There are tension receptors with vagal afferent fibres in the duodenum of the sheep that also respond to chemicals (Cottrell and Iggo, 1984). In view of the evidence of important roles for intestinal mechano- and chemoreceptors in the control of food intake in other classes of animal, it is likely that such receptors are also important in the ruminant. There are two different types of duodenal chemoreceptor: one is excited by potassium chloride solutions, the response increasing with the concentration of the salt (12.5–450.0 mmolar), while the other is insensitive to potassium chloride but excited by acetic, butyric or propionic acids (10–150 mmolar). The responses elicited were directly related to molecular weight but not to pH or osmolality; both were excited by sodium hydroxide solutions but not usually by sodium bicarbonate.
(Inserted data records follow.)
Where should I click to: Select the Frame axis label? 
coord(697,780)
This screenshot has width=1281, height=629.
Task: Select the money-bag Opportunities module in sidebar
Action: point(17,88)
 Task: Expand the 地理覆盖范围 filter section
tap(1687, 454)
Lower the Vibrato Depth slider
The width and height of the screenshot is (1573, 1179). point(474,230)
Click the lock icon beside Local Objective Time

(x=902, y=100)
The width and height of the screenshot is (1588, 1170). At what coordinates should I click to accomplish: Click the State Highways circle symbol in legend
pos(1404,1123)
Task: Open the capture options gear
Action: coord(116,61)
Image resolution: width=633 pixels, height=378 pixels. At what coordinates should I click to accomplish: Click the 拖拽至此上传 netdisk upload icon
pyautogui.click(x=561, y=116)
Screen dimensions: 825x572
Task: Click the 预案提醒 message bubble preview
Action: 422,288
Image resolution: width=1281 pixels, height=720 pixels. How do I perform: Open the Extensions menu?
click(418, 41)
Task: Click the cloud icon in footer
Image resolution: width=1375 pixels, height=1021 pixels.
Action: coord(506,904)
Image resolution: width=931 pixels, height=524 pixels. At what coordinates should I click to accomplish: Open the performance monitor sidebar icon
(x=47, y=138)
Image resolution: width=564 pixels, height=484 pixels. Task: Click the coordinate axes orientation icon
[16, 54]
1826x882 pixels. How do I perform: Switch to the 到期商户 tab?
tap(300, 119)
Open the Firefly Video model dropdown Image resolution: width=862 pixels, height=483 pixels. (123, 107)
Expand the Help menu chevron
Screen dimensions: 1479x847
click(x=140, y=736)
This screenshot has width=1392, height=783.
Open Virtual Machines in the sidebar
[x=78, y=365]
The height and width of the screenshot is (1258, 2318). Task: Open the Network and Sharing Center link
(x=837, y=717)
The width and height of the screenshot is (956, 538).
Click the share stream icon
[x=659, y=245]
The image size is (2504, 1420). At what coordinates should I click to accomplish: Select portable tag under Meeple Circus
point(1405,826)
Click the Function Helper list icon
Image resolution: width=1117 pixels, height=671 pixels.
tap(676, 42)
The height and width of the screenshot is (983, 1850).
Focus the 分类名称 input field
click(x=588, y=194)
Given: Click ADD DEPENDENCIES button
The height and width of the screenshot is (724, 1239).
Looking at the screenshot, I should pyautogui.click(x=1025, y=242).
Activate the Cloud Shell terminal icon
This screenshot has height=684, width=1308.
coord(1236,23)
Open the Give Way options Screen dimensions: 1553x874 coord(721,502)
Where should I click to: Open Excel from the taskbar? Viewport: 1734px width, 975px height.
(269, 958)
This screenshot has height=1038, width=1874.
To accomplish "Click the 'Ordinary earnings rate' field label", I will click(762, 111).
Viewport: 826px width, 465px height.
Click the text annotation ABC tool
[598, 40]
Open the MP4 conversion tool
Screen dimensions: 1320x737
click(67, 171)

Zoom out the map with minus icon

Considerable quantities of potassium ions and VFAs leave the rumen and might, therefore, be expected to stimulate the abomasal and duodenal chemoreceptors and act in the negative feedback control of feeding.

Dynes (1993) studied the effect of duodenal osmolality on feeding in sheep by injecting 5 ml/kg of 6.5% NaCl or mannitol into the duodenum 5 min before feeding and without access to drinking water. There was almost complete inhibition of feeding in the first 15 min, an effect not alleviated by local anaesthetic. When water was made available 30 min after feeding had commenced, the sheep immediately drank a large volume and between 1.5 and 3 h food intake was significantly higher than when water was not available.

The amounts of salt, mannitol and anaesthetics were similar to those used by Houpt et al. (1983), who did find that anaesthetic reversed the intake depression by mannitol in pigs. It seems unlikely that there would be basic differences between the intestinal physiology of pigs and sheep, but no explanation has been proposed for these different experimental results.

In adult ruminants offered dry foods, osmolality can be up to 585 mosmol/kg in the duodenum, but not so high further along the intestines. The osmotic effect of digesta in the duodenum could be an important contributor to satiety under many circumstances, but little relevant research has been carried out with ruminants.

Although there have been suggestions on several occasions that flow through the intestines limits voluntary intake by ruminants, this is not a generally important factor. Suspensions of sawdust or methylcellulose infused into the abomasum at rates which doubled the volume of faecal production had no effect on voluntary food intake and it should be concluded, therefore, that intestinal capacity is not a limiting factor in feeding.

The role of gut hormonessuch as cholecystokinin is covered in Chapter 4.